Rewrite everything from the line containing "You are a GUI" down to the line containing "[x=21, y=16]", putting "screen capture" in place of "screenshot" and keeping all else unchanged. Leave the pictures out of your answer.

● **Exercise data**:
-------------------------

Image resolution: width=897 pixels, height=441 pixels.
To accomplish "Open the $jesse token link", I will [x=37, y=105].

-------------------------

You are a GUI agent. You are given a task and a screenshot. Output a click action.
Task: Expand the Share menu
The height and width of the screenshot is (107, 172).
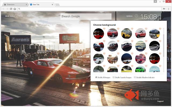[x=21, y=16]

-------------------------

● **Output of the task**:
You are a GUI agent. You are given a task and a screen capture. Output a click action.
Task: Expand the Share menu
The height and width of the screen capture is (107, 172).
[x=21, y=16]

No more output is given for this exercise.